Pese a que intentaron mantener las tierras, no lo lograron. Su madre cayó en una profunda tristeza que le quitó la vida a sus ojos, dejó de cuidar su invernadero, dejó de preparar dulces junto a ella y perdió todo atisbo de luz. Los animales se morían, las plantas y frutos no prosperaban. Con el corazón roto y un millón de recuerdos en él, su madre vendió las tierras y migró junto a Arabella hacia la costa, a un pueblo conocido por la abundancia pesquera y donde se decía que había mucho trabajo. Arabella nunca había visto el mar, y cuando lo conoció, le encantó la forma en que las olas iban y venían, cómo mojaban la arena y cómo le cubrían los pies con la espuma que formaba la sal. Extrañaba el pasto, los árboles y odiaba el olor del pescado, pero amaba el mar.
Su madre comenzó a trabajar junto a una ancianita en una tienda en que vendían hierbas medicinales, y poco a poco recuperó su luz. Como sabía de los beneficios de la tierra, más que sólo vender las hierbas, también le enseñó a la gente la mejor forma de usarlas. Arabella siempre la escuchaba con admiración, mientras esta le decía que curar era un arte y que el campo en que habían vivido estaba cerca cada vez que curaban a alguien. Pese a todo, prosperaban. Arabella solía pensar que su padre estaba orgulloso de ellas desde el cielo, y que durante las noches, le observa a través de las estrellas.

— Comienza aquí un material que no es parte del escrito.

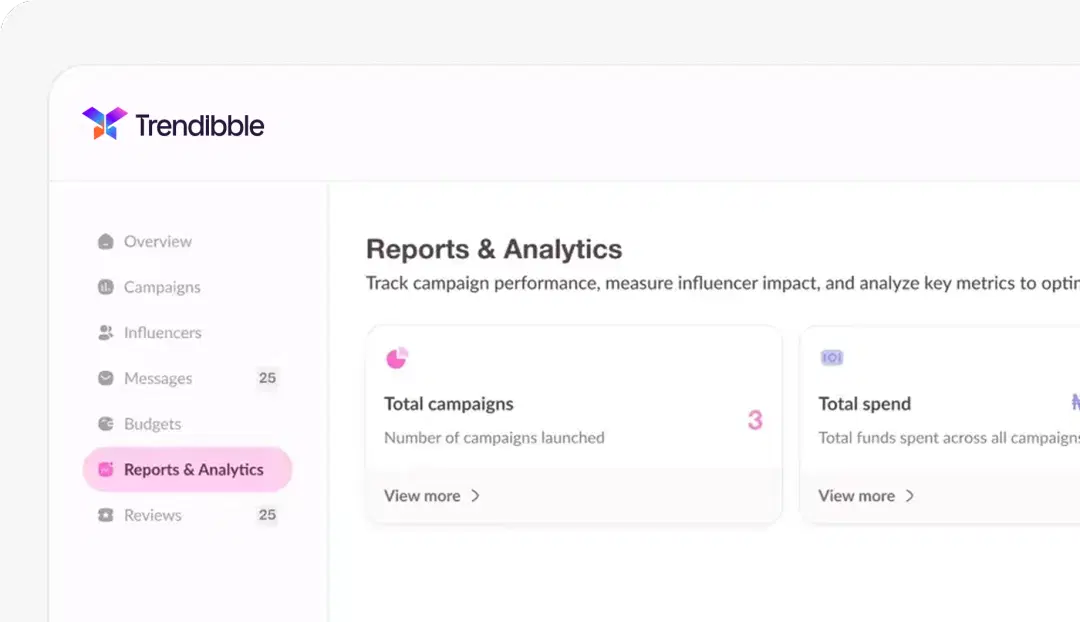Viewport: 1080px width, 622px height.
Task: Open Budgets via its pie icon
Action: pyautogui.click(x=106, y=425)
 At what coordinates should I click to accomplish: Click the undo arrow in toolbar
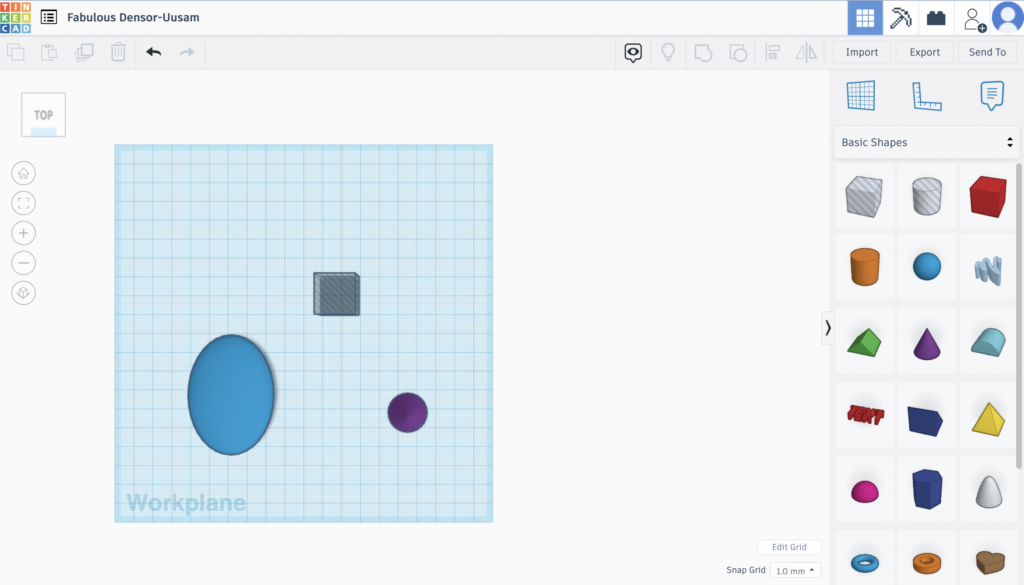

En la costa se veía a lo lejos el inicio de una isla verdosa, extensa, donde la gente del pueblo decía que residían hombres que de vez en cuando llegaban a comprar mercancías, aunque sólo negociaban con los maridos de las mujeres del lugar. Eran extraños, robustos y muy callados. Miraban a las mujeres con miedo, algunos otros con desprecio, como si fuesen monstruos, hasta que se retiraban silentes en sus botes. A Arabella le inquietaban, pero en su joven corazón no podía dejar de sentir curiosidad por entenderles.
Cuando cumplió diecisiete y tenía más de un pretendiente siguiéndola en el pueblo, un joven llegó en un bote desde la isla junto a cinco hombres más, e inmediatamente le atrapó los sentidos. Tenía los ojos de un color verde intenso, empalagoso, que le recordaba a los prados que solía recorrer de niña junto a sus padres, pero él no le había prestado atención.
Un día, al final, la curiosidad por el muchacho la cegó y se le acercó. En primera instancia, el muchacho se alejó de ella al verle con unos ojos del tamaño de dos platos, la observó con sus ojos verdes, miró hacia su alrededor y, finalmente, tuvieron una conversación extraña. Parecía que él quería correr cuando volvió a su bote junto a los demás, Pero cuando volvió una vez más desde la Isla, y luego otra, las conversaciones se volvieron más fluidas, más tiernas… bajo las miradas desconfiadas del resto de los isleños que viajaban con él.
Un día, en una de sus visitas, le pidió a Arabella que se fuera con él, pues la adoraba y quería que fuese su esposa. Y ella, una adolescente que creía estar enamorada, le dijo a su madre lo que sentía y que se iría. Le prometió volver de visita y que iría por ella para llevarla a su boda, porque estaba segura de que aquel muchacho sería el hombre de su vida.